→ **Problem description**: Rewrite the lines starting at the one containing "will pyautogui.click(x=316, y=25)." and ending at the one containing "Like Аллен Уолкер's", switching "icon" to "symbol" and leaving everything else unchanged.

→ **Data entries**:
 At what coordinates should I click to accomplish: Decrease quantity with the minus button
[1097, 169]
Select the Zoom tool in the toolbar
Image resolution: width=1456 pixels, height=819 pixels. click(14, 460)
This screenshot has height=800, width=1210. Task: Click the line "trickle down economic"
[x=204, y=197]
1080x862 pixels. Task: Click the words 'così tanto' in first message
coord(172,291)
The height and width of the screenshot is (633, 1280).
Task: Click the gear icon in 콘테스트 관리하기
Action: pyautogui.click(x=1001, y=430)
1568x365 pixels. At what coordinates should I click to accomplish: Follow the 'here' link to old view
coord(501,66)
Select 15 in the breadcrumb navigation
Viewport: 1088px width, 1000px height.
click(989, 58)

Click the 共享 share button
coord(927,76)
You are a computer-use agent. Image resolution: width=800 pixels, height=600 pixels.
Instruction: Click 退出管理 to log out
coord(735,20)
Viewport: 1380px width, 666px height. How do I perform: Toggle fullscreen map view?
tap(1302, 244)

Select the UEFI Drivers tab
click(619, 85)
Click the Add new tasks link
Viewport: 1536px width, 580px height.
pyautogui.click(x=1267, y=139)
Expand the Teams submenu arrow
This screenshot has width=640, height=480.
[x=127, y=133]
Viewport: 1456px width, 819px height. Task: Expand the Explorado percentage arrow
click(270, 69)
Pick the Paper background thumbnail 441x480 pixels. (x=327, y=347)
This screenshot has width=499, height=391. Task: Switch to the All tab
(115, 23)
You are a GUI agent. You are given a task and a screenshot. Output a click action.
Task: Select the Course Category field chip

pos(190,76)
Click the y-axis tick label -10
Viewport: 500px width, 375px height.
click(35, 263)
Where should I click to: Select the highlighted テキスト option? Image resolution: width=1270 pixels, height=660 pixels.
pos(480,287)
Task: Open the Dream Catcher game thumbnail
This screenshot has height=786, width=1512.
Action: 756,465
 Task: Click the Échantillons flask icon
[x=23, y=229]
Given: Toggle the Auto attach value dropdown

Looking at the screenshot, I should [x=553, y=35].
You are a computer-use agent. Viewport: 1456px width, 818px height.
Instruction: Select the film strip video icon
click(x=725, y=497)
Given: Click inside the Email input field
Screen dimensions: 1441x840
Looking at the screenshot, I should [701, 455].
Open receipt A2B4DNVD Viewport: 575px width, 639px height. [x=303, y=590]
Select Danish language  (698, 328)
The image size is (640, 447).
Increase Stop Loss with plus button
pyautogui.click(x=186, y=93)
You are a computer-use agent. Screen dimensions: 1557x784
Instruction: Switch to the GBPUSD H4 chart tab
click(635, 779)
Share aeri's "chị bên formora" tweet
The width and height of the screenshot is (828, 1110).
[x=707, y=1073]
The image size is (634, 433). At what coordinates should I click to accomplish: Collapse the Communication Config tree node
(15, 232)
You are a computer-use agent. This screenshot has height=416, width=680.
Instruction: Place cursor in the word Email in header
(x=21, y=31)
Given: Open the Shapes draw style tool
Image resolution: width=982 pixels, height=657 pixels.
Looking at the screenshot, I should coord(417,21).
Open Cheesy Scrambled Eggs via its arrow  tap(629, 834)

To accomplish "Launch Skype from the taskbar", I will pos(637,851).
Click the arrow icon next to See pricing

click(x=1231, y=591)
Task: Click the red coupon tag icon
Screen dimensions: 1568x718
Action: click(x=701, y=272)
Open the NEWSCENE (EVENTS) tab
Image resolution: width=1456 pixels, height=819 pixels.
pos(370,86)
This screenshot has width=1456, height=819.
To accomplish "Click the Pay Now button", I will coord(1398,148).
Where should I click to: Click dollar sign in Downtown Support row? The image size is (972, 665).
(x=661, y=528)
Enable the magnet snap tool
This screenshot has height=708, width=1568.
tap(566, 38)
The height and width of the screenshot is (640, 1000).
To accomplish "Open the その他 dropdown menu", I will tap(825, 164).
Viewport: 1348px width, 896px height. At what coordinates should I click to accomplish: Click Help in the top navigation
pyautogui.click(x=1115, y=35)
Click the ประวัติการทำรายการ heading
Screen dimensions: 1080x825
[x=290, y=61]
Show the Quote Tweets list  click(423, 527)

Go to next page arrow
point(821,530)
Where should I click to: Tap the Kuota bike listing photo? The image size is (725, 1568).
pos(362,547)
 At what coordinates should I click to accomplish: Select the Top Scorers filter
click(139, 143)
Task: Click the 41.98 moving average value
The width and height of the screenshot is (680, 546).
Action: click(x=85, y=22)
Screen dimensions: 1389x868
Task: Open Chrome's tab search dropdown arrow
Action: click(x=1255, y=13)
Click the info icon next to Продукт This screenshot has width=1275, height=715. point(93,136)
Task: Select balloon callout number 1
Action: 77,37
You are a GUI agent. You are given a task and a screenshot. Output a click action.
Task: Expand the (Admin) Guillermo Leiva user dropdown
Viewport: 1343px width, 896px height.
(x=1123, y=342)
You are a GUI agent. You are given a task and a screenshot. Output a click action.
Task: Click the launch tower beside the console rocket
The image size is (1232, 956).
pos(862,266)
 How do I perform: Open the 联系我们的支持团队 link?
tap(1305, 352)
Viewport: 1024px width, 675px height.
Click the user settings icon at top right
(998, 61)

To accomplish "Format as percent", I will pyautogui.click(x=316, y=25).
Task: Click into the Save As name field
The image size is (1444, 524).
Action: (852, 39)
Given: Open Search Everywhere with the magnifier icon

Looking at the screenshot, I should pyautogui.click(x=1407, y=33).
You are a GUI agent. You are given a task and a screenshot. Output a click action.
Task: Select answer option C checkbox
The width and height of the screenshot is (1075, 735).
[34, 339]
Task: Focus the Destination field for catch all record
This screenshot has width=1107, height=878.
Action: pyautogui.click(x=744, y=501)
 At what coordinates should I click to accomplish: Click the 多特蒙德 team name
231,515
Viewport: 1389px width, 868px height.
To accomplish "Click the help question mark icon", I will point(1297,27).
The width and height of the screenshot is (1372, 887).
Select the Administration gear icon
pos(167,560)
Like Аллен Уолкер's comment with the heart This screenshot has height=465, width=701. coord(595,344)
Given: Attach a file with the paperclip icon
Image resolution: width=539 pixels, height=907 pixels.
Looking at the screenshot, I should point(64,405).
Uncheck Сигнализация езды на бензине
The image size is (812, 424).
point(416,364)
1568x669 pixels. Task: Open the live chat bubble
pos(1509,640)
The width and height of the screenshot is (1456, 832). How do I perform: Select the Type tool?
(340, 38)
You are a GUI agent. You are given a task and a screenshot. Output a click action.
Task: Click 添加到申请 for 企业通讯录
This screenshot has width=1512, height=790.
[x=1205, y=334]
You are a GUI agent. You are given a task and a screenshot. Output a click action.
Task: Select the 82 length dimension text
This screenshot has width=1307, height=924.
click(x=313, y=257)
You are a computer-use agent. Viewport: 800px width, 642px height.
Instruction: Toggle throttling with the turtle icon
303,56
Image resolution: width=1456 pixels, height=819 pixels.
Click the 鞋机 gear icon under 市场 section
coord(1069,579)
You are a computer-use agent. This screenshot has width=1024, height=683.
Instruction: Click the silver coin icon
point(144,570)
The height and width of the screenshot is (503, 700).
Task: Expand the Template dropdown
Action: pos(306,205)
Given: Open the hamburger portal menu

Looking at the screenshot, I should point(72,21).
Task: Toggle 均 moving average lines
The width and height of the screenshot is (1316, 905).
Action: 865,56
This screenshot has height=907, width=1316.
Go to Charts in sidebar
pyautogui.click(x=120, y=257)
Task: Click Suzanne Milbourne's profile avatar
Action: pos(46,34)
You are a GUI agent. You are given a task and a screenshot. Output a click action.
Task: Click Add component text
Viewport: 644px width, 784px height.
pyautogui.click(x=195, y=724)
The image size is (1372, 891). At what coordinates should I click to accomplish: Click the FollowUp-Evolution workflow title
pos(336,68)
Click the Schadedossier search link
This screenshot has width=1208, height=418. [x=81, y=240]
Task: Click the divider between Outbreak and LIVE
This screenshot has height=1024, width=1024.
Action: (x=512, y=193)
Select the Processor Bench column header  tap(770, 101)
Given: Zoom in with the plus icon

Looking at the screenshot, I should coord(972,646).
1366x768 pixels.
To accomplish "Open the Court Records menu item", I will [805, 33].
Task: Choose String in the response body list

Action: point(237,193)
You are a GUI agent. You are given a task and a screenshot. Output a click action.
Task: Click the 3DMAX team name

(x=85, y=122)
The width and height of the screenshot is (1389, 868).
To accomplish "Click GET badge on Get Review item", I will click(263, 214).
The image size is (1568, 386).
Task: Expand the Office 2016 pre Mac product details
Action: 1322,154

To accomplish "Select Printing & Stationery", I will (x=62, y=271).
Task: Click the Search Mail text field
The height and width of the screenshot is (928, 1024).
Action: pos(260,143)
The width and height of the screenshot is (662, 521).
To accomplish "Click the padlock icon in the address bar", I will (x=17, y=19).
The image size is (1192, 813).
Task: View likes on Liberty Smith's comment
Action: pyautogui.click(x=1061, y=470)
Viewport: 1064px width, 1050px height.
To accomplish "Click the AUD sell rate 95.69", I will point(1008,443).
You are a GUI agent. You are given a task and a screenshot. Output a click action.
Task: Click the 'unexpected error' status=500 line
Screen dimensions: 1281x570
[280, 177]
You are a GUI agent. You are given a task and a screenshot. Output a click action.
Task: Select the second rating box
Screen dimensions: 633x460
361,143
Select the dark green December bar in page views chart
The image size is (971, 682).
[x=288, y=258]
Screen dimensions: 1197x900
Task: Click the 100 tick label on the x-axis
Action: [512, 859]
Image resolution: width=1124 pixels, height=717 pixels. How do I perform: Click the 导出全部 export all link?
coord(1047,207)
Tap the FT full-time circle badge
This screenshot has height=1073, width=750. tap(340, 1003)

→ **Solution**:
To accomplish "Format as percent", I will pyautogui.click(x=316, y=25).
Task: Click into the Save As name field
The image size is (1444, 524).
Action: (852, 39)
Given: Open Search Everywhere with the magnifier symbol

Looking at the screenshot, I should pyautogui.click(x=1407, y=33).
You are a GUI agent. You are given a task and a screenshot. Output a click action.
Task: Select answer option C checkbox
The width and height of the screenshot is (1075, 735).
[34, 339]
Task: Focus the Destination field for catch all record
This screenshot has width=1107, height=878.
Action: pyautogui.click(x=744, y=501)
 At what coordinates should I click to accomplish: Click the 多特蒙德 team name
231,515
Viewport: 1389px width, 868px height.
To accomplish "Click the help question mark symbol", I will point(1297,27).
The width and height of the screenshot is (1372, 887).
Select the Administration gear symbol
pos(167,560)
Like Аллен Уолкер's comment with the heart This screenshot has height=465, width=701. coord(595,344)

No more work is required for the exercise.